#### Source material ####
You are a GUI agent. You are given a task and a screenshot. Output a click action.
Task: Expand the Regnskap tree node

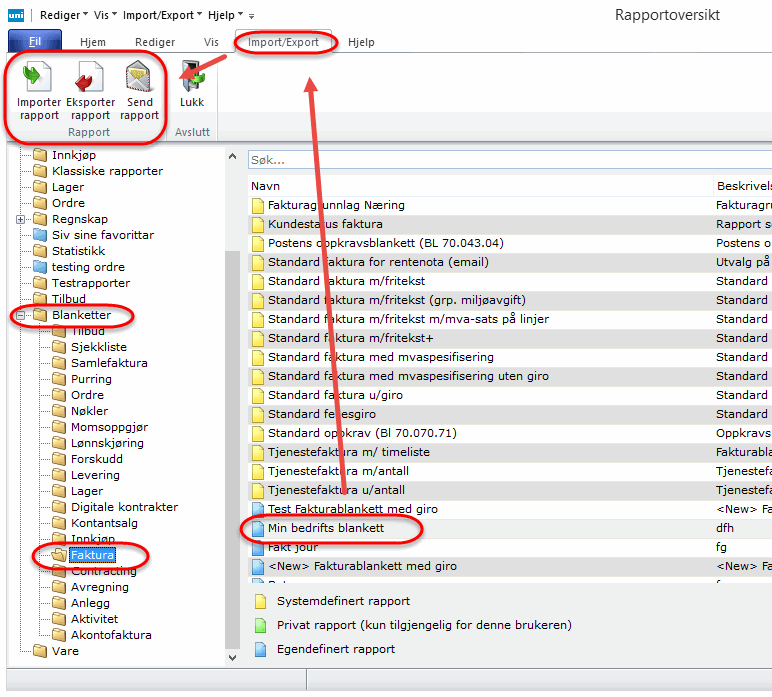[21, 219]
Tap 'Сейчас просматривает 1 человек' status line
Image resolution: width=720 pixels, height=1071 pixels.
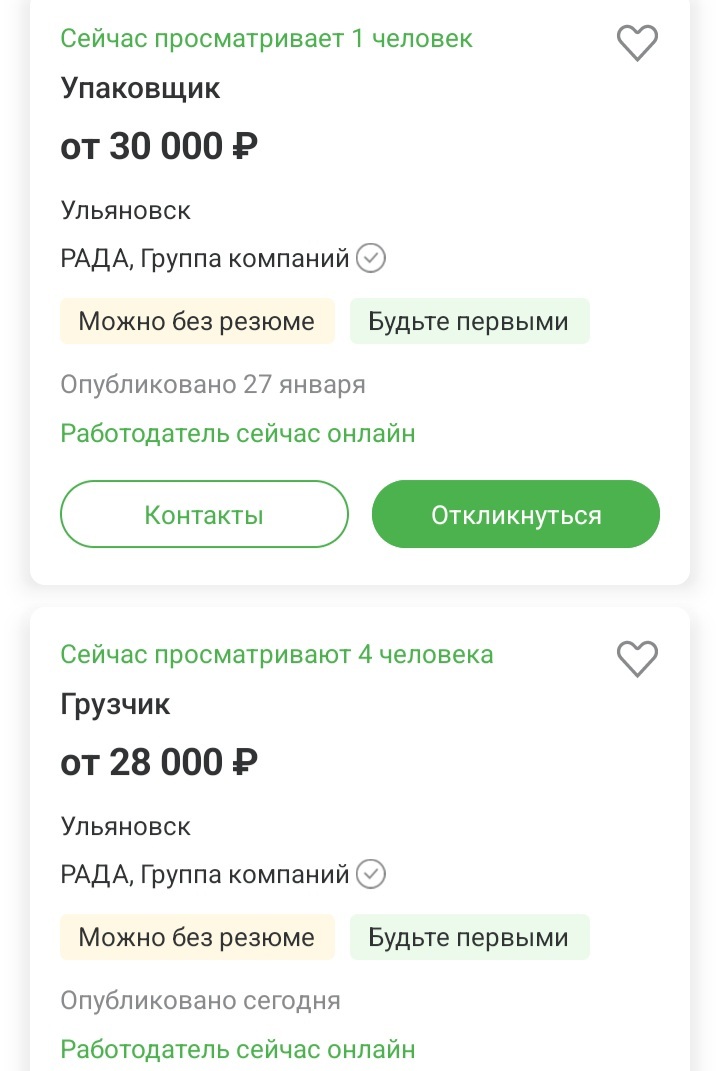click(266, 39)
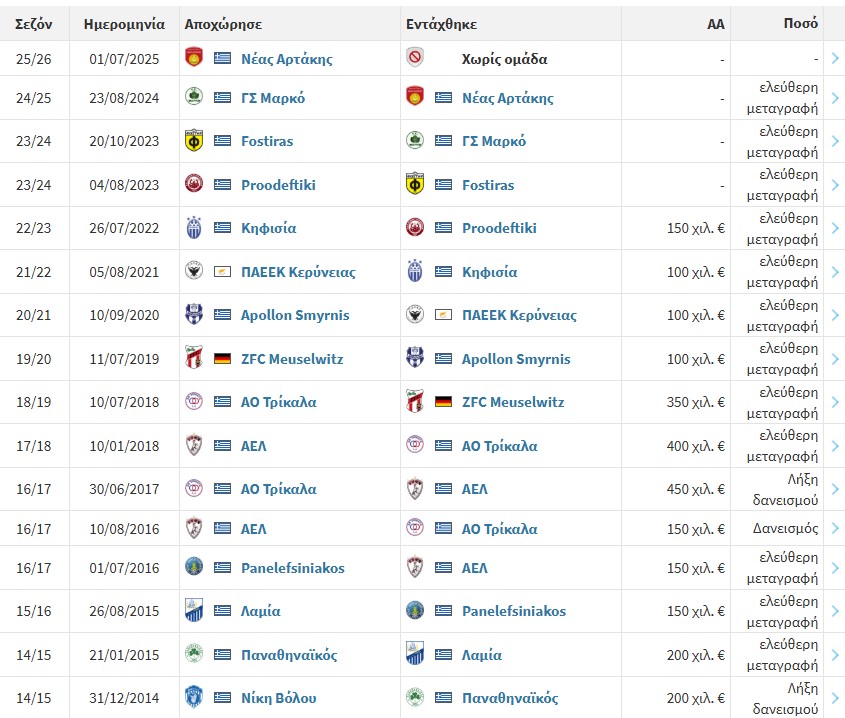Click the Apollon Smyrnis crest in the 20/21 row
The height and width of the screenshot is (718, 845).
pos(194,314)
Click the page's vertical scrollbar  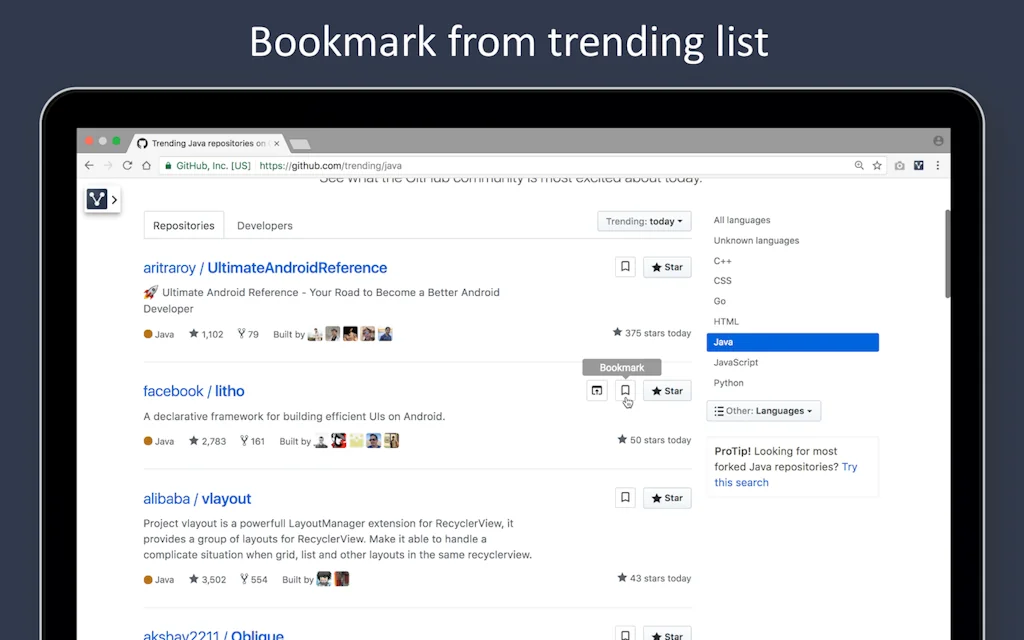click(947, 255)
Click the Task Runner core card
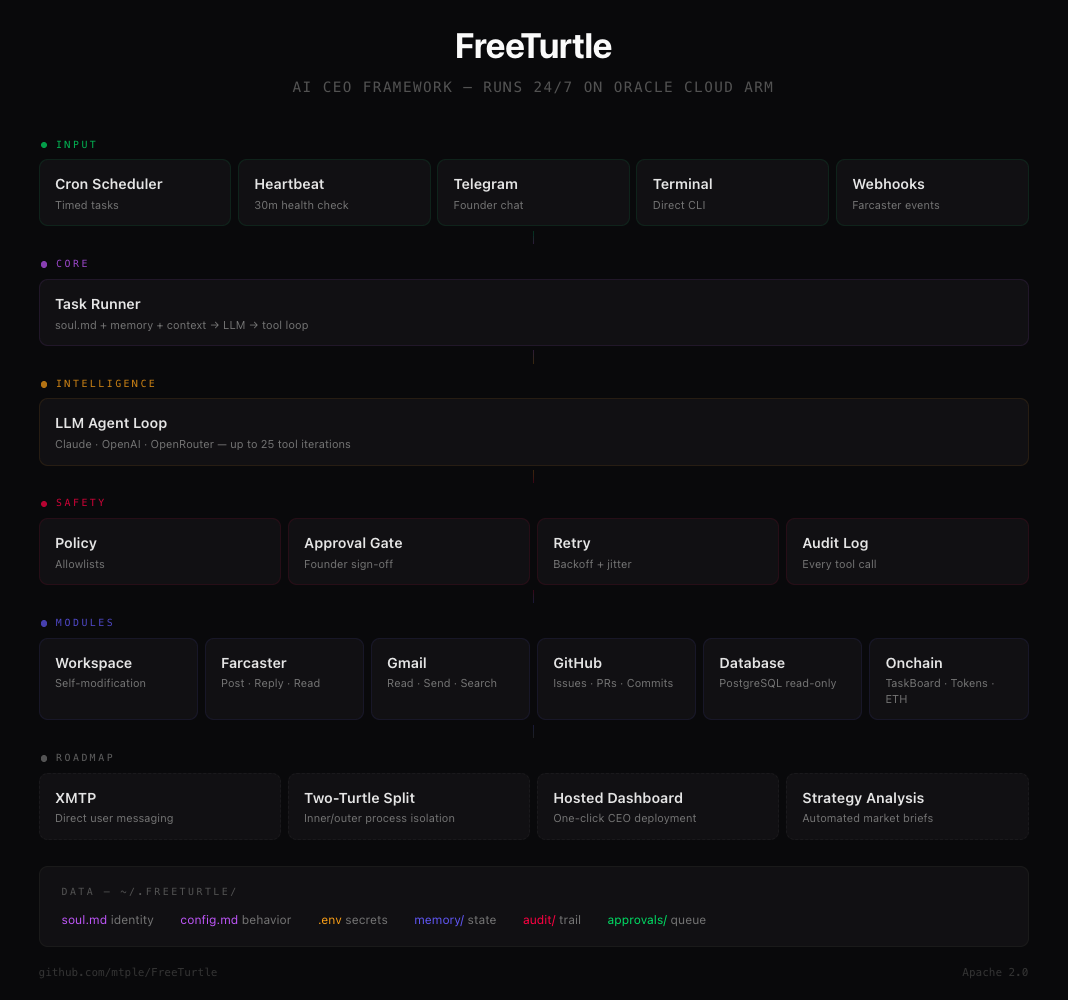This screenshot has width=1068, height=1000. (533, 313)
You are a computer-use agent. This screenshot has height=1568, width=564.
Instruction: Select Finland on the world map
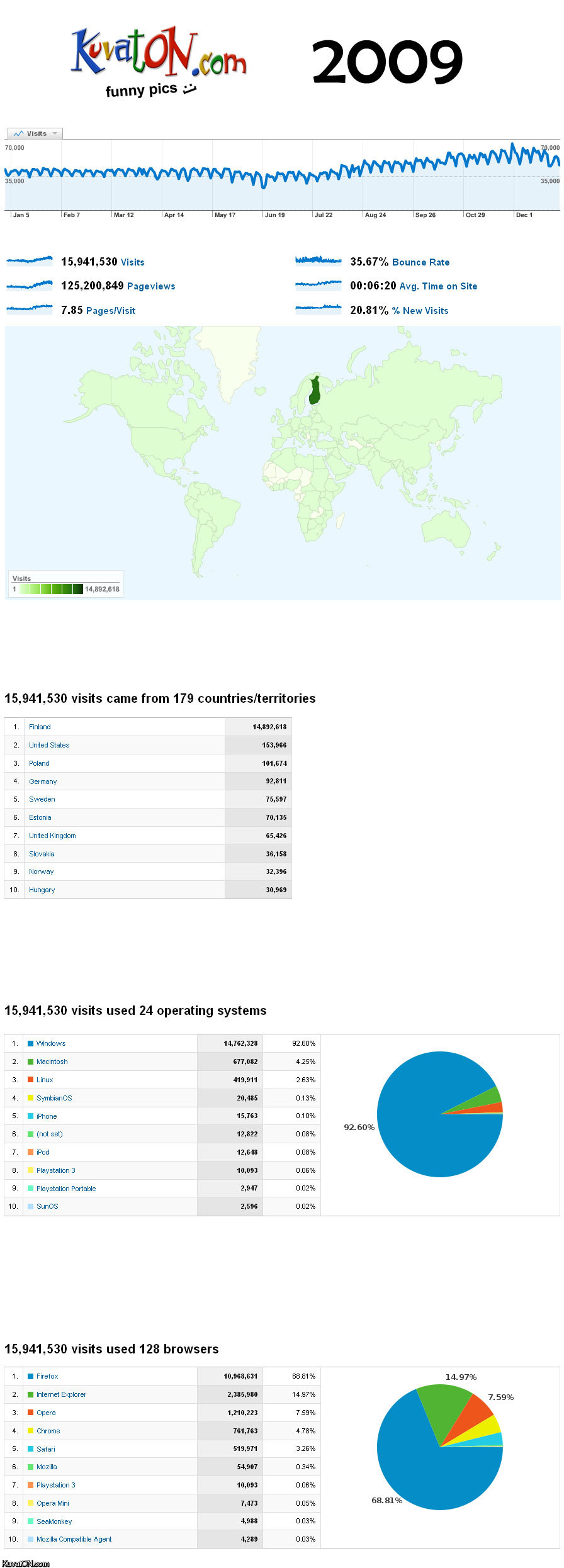(314, 391)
####
### What the exercise asks:
Starting with the line that contains "You are a computer-use", reproduce every line down to the end of the listing above, both endpoints included. Pictures stay out.

### Solution:
You are a computer-use agent. This screenshot has height=1568, width=564.
Instruction: Select Finland on the world map
(314, 391)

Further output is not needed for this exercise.